Italian restaurants abound; two favorites are the intimate, Sicilian-leaning Zeppoli and the recently reimagined Nunzio. You can still get Nunzio’s chicken parm, but now also white-truffle gnocchi and squid-ink bucatini.
With spring arriving, you’ll want to order lunch from Maria’s Bread Sandwiches, which sources all ingredients from South Philly’s Mighty Bread Company and small farms in a 90-mile radius. Enjoy your takeout at breezy, sun-drenched Cooper River Park. —VF
June BYOB, 690 Haddon Avenue, 856-240-7041; Kiko’s, 624 W. Collings Avenue, 856-854-6888; Hearthside, 801 Haddon Avenue, 856-240-1164; Sagami, 37 W. Crescent Boulevard, 856-854-9773; Zeppoli, 618 Collings Avenue, 856-854-2670; Nunzio, 706 Haddon Avenue, 856-858-9840; Maria’s, 685 Haddon Avenue
These Middlesex towns happen to have one of the largest concentrations in the country of people of Indian heritage, earning them the nickname Little India. Dozens of restaurants here feature the subcontinent’s wide-ranging cuisines. For a typical South Indian breakfast, visit Dosa Express for the classic lentil pancakes known as dosas. For lunch or dinner, the sambar vegetable stew and the rice-and-lentil cake called idli pair well with coconut chutney and chai or “buttermilk,” a salty, spiced drink similar to a lassi. We’ve never seen as many varieties of biryani rice casseroles as at Hyderabad Bawarchi Biryani, where our favorite is the heavily spiced goat biryani, available only on weekends.
In the back of Apna Bazar grocery, a food court serves unforgettable Indian snacks and hard-to-find sweets called ladoos. Ever had paan? The digestive treat is a betel nut leaf wrapped around a sweet or savory filling. You’ll find a paan stand inside Desi Galaxy.
At Amma’s Kitchen, weekend waits can be long, so show up early for delicious thali—samplers of breads, curries and snacks served on a banana leaf. At Shalimar Grill, $16.99 chicken biryani are buy-one-get-one-free and includes free chicken kabobs. —VF
Dosa Express, 1170 Green Street, Iselin, 732-404-0047; Bawarchi, 1700 Oak Tree Road, Edison, 732-243-9777; Apna Bazar, 1700 Oak Tree Road, 732-603-9702; Desi Galaxy, 1396 Oak Tree Road, 732-283-1097; Amma’s Kitchen, 1700 Oak Tree Road, 732-354-1363; Shalimar Grill, 1388 Oak Tree Road, 732-283-2880
When Montclair was dubbed the Upper West Side of suburbia in a 1996 New York Magazine cover story, it accelerated the migration of Manhattan Baby Boomers looking for sophistication and diversity, but in a leafy Essex County town just 12 miles west of the city.

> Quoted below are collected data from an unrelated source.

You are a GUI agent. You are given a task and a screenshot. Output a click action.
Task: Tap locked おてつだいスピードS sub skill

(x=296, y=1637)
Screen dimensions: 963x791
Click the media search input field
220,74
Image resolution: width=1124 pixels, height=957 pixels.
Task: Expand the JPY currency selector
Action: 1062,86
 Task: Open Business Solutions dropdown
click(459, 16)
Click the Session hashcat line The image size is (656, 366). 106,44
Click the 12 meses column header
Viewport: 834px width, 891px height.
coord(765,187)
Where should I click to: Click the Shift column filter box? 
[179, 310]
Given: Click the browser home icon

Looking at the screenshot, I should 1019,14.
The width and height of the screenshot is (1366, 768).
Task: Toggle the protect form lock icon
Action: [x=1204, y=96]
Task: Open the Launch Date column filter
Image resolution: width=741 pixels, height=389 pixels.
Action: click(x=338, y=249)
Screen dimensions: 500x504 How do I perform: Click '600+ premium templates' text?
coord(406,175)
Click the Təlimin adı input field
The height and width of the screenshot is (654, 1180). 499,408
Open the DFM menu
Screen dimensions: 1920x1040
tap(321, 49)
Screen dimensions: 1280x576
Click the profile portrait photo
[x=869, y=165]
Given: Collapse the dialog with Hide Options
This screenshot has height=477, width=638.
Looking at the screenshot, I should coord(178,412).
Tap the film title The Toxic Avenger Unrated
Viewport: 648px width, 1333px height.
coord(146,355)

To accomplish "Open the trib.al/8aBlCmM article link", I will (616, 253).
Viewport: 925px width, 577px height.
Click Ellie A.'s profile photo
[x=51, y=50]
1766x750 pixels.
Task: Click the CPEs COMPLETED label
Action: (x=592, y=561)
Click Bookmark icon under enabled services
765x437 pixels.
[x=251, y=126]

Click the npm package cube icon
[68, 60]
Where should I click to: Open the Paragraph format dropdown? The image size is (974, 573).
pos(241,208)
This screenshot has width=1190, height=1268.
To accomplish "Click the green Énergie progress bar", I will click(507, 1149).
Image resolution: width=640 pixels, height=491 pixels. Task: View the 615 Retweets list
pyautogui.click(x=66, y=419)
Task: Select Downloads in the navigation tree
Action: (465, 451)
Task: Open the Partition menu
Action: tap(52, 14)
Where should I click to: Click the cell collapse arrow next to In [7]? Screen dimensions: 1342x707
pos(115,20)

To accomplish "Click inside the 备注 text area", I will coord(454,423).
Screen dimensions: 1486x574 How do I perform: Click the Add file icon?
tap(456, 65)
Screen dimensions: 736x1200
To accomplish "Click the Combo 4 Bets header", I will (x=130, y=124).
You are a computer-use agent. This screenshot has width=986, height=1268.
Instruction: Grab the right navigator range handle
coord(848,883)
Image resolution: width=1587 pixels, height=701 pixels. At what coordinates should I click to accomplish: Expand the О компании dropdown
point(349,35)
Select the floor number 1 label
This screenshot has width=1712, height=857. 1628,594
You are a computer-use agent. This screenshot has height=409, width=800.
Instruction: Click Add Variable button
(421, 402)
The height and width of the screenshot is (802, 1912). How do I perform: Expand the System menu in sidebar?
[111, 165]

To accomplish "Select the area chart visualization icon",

Back then, Montclair boasted Thai and sushi places before they became ubiquitous in suburbia, and offered al fresco dining on the crescent of Church Street, home of Raymond’s, a mainstay since 1989, ever popular for its thick French toast and creative sandwiches.
Around the corner, on Bloomfield Avenue, the town’s main east-west thoroughfare, choices range from Mesob (Ethiopian, eat with your hands) to two NJM Top 30s—Fascino (Italian) and Faubourg (French)—and newcomers like Laboratorio Kitchen (New American), La Rocca Osteria (Italian) and the original outpost of Ani Ramen, a hip noodle house, now with nine locations.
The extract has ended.